Otras recomendaciones para prevenir problemas en la dentadura de los niños:
Enseñarles a cepillarse los dientes. Para que los más pequeños aprendan a cepillarse correctamente, sin dejarse ningún diente sin limpiar y sin riesgo de erosionar su esmalte, es recomendable establecer un orden metódico para que lo recuerden fácilmente: cepillar de arriba abajo y de abajo arriba(incluso las encías para evitar la acumulación de sarro entre la encía y el diente), cepillar las muelas y la cara interna de los dientes, utilizar seda dental para retirar los restos que se quedan entre los dientes y finalmente limpiar la lengua.

Los hábitos adquiridos durante la infancia condicionarán nuestra salud adulta

Los hábitos adquiridos durante la infancia condicionarán nuestra salud adulta

– Los padres deben supervisar el cepillado de sus hijos. En cuanto salen los primeros dientes hay que empezar a limpiarlos con un cepillo con cabezal pequeño de cerdas suaves. A partir de los tres años, el niño puede participar en el cepillado, pero siembre bajo la supervisión de un adulto para asegurarse de que lo hacen de un modo correcto. El cepillo de dientes del niño debe adecuarse a la edad del menor. Los padres también deben encargarse de cambiarlo cada tres meses.
Vigilar su boca. Los padres deben revisar la boca de sus hijos para detectar la presencia de sarro, flemones o posibles caries. Esta exploración también servirá para evaluar la erupción dentaria primaria y observar si hay algún defecto en el esmalte, ya que un color extraño de la pieza dental puede indicar alguna dolencia.
– Dar ejemplo. Los niños suelen imitar el comportamiento de los mayores. Hay que compartir el momento del cepillado de los dientes con los hijos al menos dos veces al día, especialmente por la noche antes de dormir. El cepillado nocturno es el más importante, ya que mientras dormimos la salivación disminuye y los dientes están menos protegidos frente a las bacterias que producen las caries.
Diversión. Se aconseja convertir el cepillado en un momento ameno, acompañándolo con pequeños juegos para crear una rutina amena en los más pequeños.

– Restringir el consumo de dulces. No hay que eliminar los dulces de la dieta del niño, pero sí controlar y limitar su consumo, ya que aumenta el riesgo de sufrir caries.

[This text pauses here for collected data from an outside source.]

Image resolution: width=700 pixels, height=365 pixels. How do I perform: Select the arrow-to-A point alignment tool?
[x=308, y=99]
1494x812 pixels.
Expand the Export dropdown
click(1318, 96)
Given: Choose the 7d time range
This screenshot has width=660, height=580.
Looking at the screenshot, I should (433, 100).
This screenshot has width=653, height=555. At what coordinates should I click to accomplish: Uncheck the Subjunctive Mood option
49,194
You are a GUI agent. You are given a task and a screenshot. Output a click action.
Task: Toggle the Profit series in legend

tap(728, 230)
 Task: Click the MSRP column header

Conviene controlar el consumo de dulces por parte de los niños

Conviene controlar el consumo de dulces por parte de los niños

– Visitar al especialista periódicamente. Lo idóneo es que el niño acuda al dentista cuando haya cumplido los dos años y medio o tres o si ya tiene todos los dientes temporales. En ese momento el dentista podrá realizarle una primera exploración del estado de su boca y valorar si la dieta que lleva es correcta, así como la higiene dental. Lo más importante es que el niño acuda sin ninguna patología para que éste no asocie al odontólogo con dolor o miedo. A partir de los 7 u 8 años, los niños ya pueden hacerse una primera limpieza dental. Además, las visitas tempranas al ortodoncista nos ayudarán a diagnosticar problemas como una mal posición dental o la mordida cruzada que en la edad infantil se pueden solucionar fácilmente, mejorando así la sonrisa y la salud del niño, la masticación e, incluso, la fonación.